Press Release said:May 4th, 2006, Morrison Colorado
3D Nature, a leader in photorealistic landscape visualization, together with a prominent group of 3D visualization developers and users, have taken the drastic step of publicly declaring ATI's Catalyst OpenGL display drivers as unsuitable for professional realtime visualization needs.
All past and current ATI Catalyst drivers for all ATI Radeon series display cards contain several critical bugs that render the hardware unusable in professional 3D visual simulation applications. ATI has been aware of the problems since 2005 but has not fixed the most critical issues, has not announced an ETA for fixing them, or even acknowledged them publicly in their Known Issues for current releases.
The two critical failures are referred to as "VSYNC spinlock" and "compressed SGIS_generate_mipmap failure". Both are documented extensively on the OpenSceneGraph web site complete with screengrabs and sample code to reproduce the problem.
VSYNC spinlock refers to the situation where the display driver continuously runs the CPU during a wglSwapBuffers() function call when vertical retrace synchronization (VSYNC) is on. This leaves the CPU unavailable to perform other work during this period when it should normally be idle, drastically impairing the performance of modern multi-threaded visualization applications. Other modern display card hardware drivers (3D Labs, NVidia) leave the CPU available during this operation.

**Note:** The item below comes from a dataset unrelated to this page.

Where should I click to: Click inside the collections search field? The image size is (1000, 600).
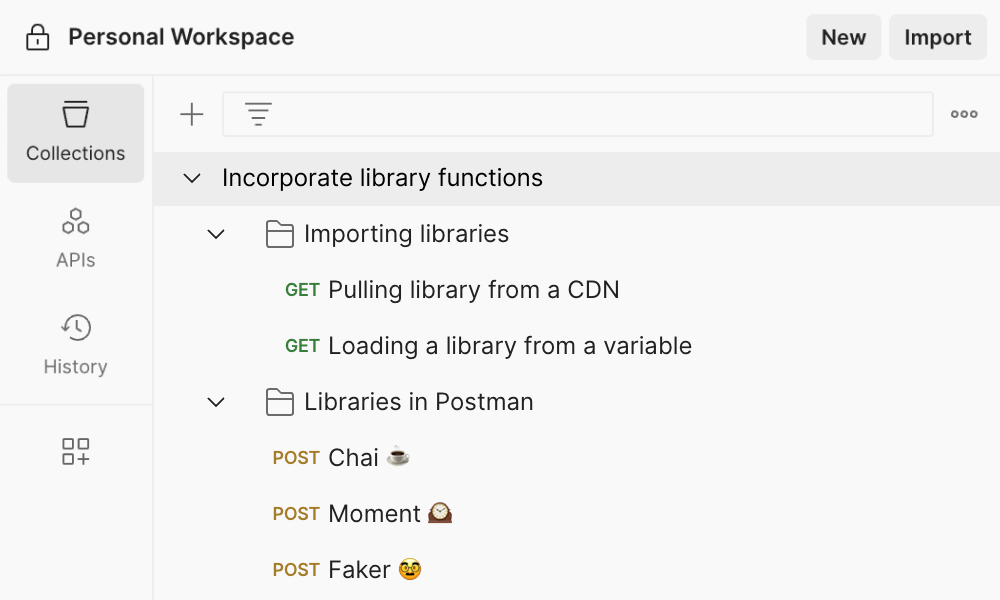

Compressed SGIS_generate_mipmap failure described how the very-common mip-map generation extension, "GL_SGIS_generate_mipmap", is completely broken when using texture compression. Most modern applications generate mipmaps using SGIS_generate_mipmap to improve texture anti-aliasing in 3D scenes. Texture compression is also commonly used to reduce the memory consumption of textures in the scene in order that more or more detailed textures can be resident in the display card, improving scene detail and performance. It is very common to use both of these techniques together in professional visual simulation applications to extract the maximum visual quality and framerate from a given graphics subsystem. The failure of this combination of features on ATI cards means that texture compression is unusable, severely impairing scene performance. Again, other manufacturers do not suffer this problem.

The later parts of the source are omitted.